La guerre au Yémen entre dans une phase critique avec un conflit tripartite opposant les Houthis, le gouvernement reconnu internationalement et les séparatistes du Conseil de transition du Sud (STC). La récente escalade dans la province pétrolière d’Hadramawt illustre la complexité de ce conflit qui menace la stabilité de la péninsule arabique.
Les Houthis : contrôle du nord et influence iranienne
Depuis 2014, les Houthis dominent Sanaa et une grande partie du nord du Yémen. Soutenus par l’Iran, ils combinent force militaire et influence politique, s’appuyant sur des réseaux locaux et des alliances régionales pour maintenir leur contrôle. Leur présence sur les routes commerciales et dans les zones stratégiques confère un poids considérable à leurs décisions, transformant chaque mouvement militaire en enjeu national et international. Cette emprise du nord influence directement les stratégies du gouvernement et du STC, obligeant ces derniers à ajuster leurs alliances et opérations pour contenir la menace houthiste.
Le gouvernement reconnu : autorité fragile et limites opérationnelles
Face à la pression des Houthis, le gouvernement yéménite, reconnu par la communauté internationale, tente de préserver son autorité depuis Aden. Ses forces dépendent fortement du soutien militaire et logistique de l’Arabie saoudite, et sa capacité à gouverner est limitée aux zones qu’il contrôle. Les alliances locales, notamment avec le STC, sont fragiles et fluctuantes, car la tension avec le Nord et la volonté d’indépendance du Sud compliquent toute manœuvre politique. La coordination entre Riyad et Abou Dhabi se révèle elle-même fragile, reflétant la divergence des intérêts étrangers sur le terrain et renforçant l’instabilité du gouvernement central.
Le STC : ambitions indépendantistes au cœur du Sud
Profitant des tensions entre le gouvernement et les Houthis, le Conseil de transition du Sud a consolidé son emprise sur le sud et l’est du pays, régions riches en pétrole et stratégiquement proches de l’Arabie saoudite. Le STC a récemment annoncé un processus de deux ans vers l’indépendance, relançant les anciennes ambitions de l’ancienne République du Sud-Yémen. Cette initiative s’inscrit dans une stratégie qui prend en compte à la fois la fragilité du gouvernement central et la menace constante des Houthis, tout en cherchant à maximiser son contrôle sur les territoires qu’il occupe.
L’escalade à Hadramawt : rupture et confrontations directes
La récente offensive à Hadramawt a marqué un tournant dans le conflit. Les frappes aériennes saoudiennes et les combats autour de bases militaires et d’infrastructures stratégiques révèlent la rupture de la coalition anti-Houthis, autrefois unie. Le gouvernement et le STC s’affrontent désormais directement, illustrant la complexité des alliances et la fragilité du terrain. Chaque attaque et contre-attaque modifie le rapport de force et pèse lourdement sur la population civile, déjà éprouvée par plus d’une décennie de guerre.

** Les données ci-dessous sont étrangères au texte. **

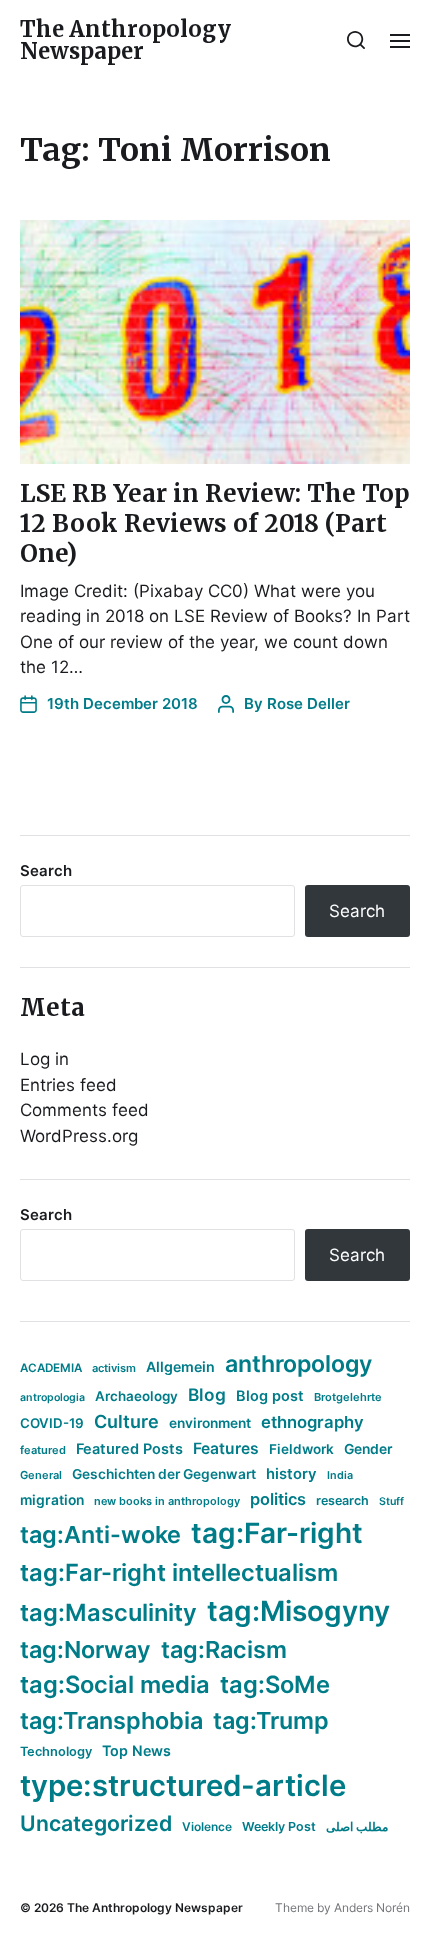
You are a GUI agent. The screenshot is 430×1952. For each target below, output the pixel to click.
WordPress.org (79, 1136)
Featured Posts (129, 1448)
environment (210, 1423)
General (41, 1475)
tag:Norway (85, 1649)
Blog (207, 1394)
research (342, 1500)
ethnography (312, 1422)
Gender (368, 1449)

Divergence entre Riyad et Abou Dhabi : intérêts étrangers contradictoires
Alors que l’Arabie saoudite exige le retrait du STC des zones conquises, les Émirats arabes unis privilégient la sécurité et la stabilité des territoires qu’ils soutiennent. Ce décalage met en évidence les intérêts divergents des puissances étrangères et leur impact sur la dynamique locale. Les choix stratégiques des acteurs régionaux accentuent la fragmentation du Yémen et compliquent toute initiative de dialogue, rendant les perspectives de paix durable encore plus incertaines.
Enjeux régionaux et économiques
La lutte pour le contrôle d’Hadramawt et de ses ressources pétrolières a des répercussions au-delà des frontières yéménites. À l’approche des réunions de l’OPEP+, la coordination des niveaux de production est cruciale pour l’économie mondiale. Toute instabilité dans cette région clé pourrait perturber les marchés pétroliers et accentuer les tensions régionales, démontrant que le conflit yéménite reste un facteur majeur de volatilité géopolitique.
Un pays à la croisée des chemins
Avec les Houthis solidement implantés dans le nord, un gouvernement central limité et un STC poursuivant ses ambitions d’indépendance, le Yémen demeure plongé dans l’incertitude. La stabilité régionale et le futur du pays dépendent de l’équilibre fragile entre forces locales et interventions étrangères. La situation tripartite actuelle illustre à quel point chaque décision politique et militaire peut remodeler l’avenir du Yémen et influencer l’ensemble de la péninsule arabique.